Your objective ▸ Please write out the data that follows, word for word.

Study material ▸
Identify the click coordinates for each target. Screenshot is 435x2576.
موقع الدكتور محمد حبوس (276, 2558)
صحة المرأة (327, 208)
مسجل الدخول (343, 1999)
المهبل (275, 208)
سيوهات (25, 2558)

Solution ▸
Identify the click coordinates for each target. Screenshot is 435x2576.
موقع الدكتور محمد حبوس (276, 2558)
صحة المرأة (327, 208)
مسجل الدخول (343, 1999)
المهبل (275, 208)
سيوهات (25, 2558)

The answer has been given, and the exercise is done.